| Given request |
Write the lines of the entries below as a JSON list of strings, with one string for each line and no strings for blank lines.
────────────────────
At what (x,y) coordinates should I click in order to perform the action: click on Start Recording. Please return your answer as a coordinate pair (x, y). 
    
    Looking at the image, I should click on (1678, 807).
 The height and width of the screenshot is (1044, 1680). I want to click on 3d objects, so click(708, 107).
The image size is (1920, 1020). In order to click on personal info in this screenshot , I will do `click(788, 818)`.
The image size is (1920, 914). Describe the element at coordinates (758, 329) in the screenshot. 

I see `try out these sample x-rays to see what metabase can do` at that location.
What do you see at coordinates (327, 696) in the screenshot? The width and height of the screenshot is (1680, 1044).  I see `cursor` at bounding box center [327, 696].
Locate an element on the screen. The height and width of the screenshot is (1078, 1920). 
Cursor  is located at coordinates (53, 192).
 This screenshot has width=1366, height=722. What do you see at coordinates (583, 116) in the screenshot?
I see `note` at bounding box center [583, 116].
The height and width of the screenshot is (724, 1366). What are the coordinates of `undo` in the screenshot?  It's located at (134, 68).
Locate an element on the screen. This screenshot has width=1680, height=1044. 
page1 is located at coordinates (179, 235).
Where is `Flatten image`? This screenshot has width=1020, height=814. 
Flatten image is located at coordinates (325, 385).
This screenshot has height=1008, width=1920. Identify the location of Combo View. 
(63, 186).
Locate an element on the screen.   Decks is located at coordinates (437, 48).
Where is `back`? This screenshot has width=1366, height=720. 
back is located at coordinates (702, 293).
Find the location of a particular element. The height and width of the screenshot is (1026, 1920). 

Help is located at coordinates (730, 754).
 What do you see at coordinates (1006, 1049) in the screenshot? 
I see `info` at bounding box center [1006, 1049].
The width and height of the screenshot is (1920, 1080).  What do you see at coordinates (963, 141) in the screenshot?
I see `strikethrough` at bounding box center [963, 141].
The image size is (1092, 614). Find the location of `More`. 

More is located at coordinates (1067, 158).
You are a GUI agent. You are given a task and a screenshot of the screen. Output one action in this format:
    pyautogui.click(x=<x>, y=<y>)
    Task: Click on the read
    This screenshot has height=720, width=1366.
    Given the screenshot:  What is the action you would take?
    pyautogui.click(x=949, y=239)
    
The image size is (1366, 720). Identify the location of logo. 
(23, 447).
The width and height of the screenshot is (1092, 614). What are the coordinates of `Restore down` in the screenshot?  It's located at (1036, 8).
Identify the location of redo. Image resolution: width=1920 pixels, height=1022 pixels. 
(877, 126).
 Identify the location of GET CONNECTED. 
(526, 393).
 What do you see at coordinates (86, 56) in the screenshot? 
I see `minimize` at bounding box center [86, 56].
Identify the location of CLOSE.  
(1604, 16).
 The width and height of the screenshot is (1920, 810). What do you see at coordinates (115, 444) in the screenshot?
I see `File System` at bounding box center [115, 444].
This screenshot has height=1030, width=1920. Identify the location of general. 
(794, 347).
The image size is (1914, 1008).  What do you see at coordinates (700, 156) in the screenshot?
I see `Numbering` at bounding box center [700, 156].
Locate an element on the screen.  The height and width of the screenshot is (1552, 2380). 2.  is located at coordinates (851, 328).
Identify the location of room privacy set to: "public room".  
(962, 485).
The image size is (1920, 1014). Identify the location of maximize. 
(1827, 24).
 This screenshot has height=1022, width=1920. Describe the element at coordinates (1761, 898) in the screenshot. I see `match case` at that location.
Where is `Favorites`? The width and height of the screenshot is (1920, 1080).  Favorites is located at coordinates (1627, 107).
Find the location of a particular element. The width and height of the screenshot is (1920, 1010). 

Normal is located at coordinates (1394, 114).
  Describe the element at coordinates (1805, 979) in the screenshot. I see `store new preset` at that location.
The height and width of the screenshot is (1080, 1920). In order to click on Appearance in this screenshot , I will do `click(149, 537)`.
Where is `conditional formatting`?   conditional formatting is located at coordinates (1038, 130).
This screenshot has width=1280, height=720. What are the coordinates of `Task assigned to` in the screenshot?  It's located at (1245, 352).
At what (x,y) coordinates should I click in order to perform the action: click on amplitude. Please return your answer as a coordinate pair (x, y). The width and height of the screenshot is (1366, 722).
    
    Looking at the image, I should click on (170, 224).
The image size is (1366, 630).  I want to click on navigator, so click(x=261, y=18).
────────────────────
| Answer for the task |
[
  "At what (x,y) coordinates should I click in order to perform the action: click on Start Recording. Please return your answer as a coordinate pair (x, y). ",
  "    Looking at the image, I should click on (1678, 807).",
  " The height and width of the screenshot is (1044, 1680). I want to click on 3d objects, so click(708, 107).",
  "The image size is (1920, 1020). In order to click on personal info in this screenshot , I will do `click(788, 818)`.",
  "The image size is (1920, 914). Describe the element at coordinates (758, 329) in the screenshot. ",
  "I see `try out these sample x-rays to see what metabase can do` at that location.",
  "What do you see at coordinates (327, 696) in the screenshot? The width and height of the screenshot is (1680, 1044).  I see `cursor` at bounding box center [327, 696].",
  "Locate an element on the screen. The height and width of the screenshot is (1078, 1920). ",
  "Cursor  is located at coordinates (53, 192).",
  " This screenshot has width=1366, height=722. What do you see at coordinates (583, 116) in the screenshot?",
  "I see `note` at bounding box center [583, 116].",
  "The height and width of the screenshot is (724, 1366). What are the coordinates of `undo` in the screenshot?  It's located at (134, 68).",
  "Locate an element on the screen. This screenshot has width=1680, height=1044. ",
  "page1 is located at coordinates (179, 235).",
  "Where is `Flatten image`? This screenshot has width=1020, height=814. ",
  "Flatten image is located at coordinates (325, 385).",
  "This screenshot has height=1008, width=1920. Identify the location of Combo View. ",
  "(63, 186).",
  "Locate an element on the screen.   Decks is located at coordinates (437, 48).",
  "Where is `back`? This screenshot has width=1366, height=720. ",
  "back is located at coordinates (702, 293).",
  "Find the location of a particular element. The height and width of the screenshot is (1026, 1920). ",
  "Help is located at coordinates (730, 754).",
  " What do you see at coordinates (1006, 1049) in the screenshot? ",
  "I see `info` at bounding box center [1006, 1049].",
  "The width and height of the screenshot is (1920, 1080).  What do you see at coordinates (963, 141) in the screenshot?",
  "I see `strikethrough` at bounding box center [963, 141].",
  "The image size is (1092, 614). Find the location of `More`. ",
  "More is located at coordinates (1067, 158).",
  "You are a GUI agent. You are given a task and a screenshot of the screen. Output one action in this format:",
  "    pyautogui.click(x=<x>, y=<y>)",
  "    Task: Click on the read",
  "    This screenshot has height=720, width=1366.",
  "    Given the screenshot:  What is the action you would take?",
  "    pyautogui.click(x=949, y=239)",
  "The image size is (1366, 720). Identify the location of logo. ",
  "(23, 447).",
  "The width and height of the screenshot is (1092, 614). What are the coordinates of `Restore down` in the screenshot?  It's located at (1036, 8).",
  "Identify the location of redo. Image resolution: width=1920 pixels, height=1022 pixels. ",
  "(877, 126).",
  " Identify the location of GET CONNECTED. ",
  "(526, 393).",
  " What do you see at coordinates (86, 56) in the screenshot? ",
  "I see `minimize` at bounding box center [86, 56].",
  "Identify the location of CLOSE.  ",
  "(1604, 16).",
  " The width and height of the screenshot is (1920, 810). What do you see at coordinates (115, 444) in the screenshot?",
  "I see `File System` at bounding box center [115, 444].",
  "This screenshot has height=1030, width=1920. Identify the location of general. ",
  "(794, 347).",
  "The image size is (1914, 1008).  What do you see at coordinates (700, 156) in the screenshot?",
  "I see `Numbering` at bounding box center [700, 156].",
  "Locate an element on the screen.  The height and width of the screenshot is (1552, 2380). 2.  is located at coordinates (851, 328).",
  "Identify the location of room privacy set to: \"public room\".  ",
  "(962, 485).",
  "The image size is (1920, 1014). Identify the location of maximize. ",
  "(1827, 24).",
  " This screenshot has height=1022, width=1920. Describe the element at coordinates (1761, 898) in the screenshot. I see `match case` at that location.",
  "Where is `Favorites`? The width and height of the screenshot is (1920, 1080).  Favorites is located at coordinates (1627, 107).",
  "Find the location of a particular element. The width and height of the screenshot is (1920, 1010). ",
  "Normal is located at coordinates (1394, 114).",
  "  Describe the element at coordinates (1805, 979) in the screenshot. I see `store new preset` at that location.",
  "The height and width of the screenshot is (1080, 1920). In order to click on Appearance in this screenshot , I will do `click(149, 537)`.",
  "Where is `conditional formatting`?   conditional formatting is located at coordinates (1038, 130).",
  "This screenshot has width=1280, height=720. What are the coordinates of `Task assigned to` in the screenshot?  It's located at (1245, 352).",
  "At what (x,y) coordinates should I click in order to perform the action: click on amplitude. Please return your answer as a coordinate pair (x, y). The width and height of the screenshot is (1366, 722).",
  "    Looking at the image, I should click on (170, 224).",
  "The image size is (1366, 630).  I want to click on navigator, so click(x=261, y=18)."
]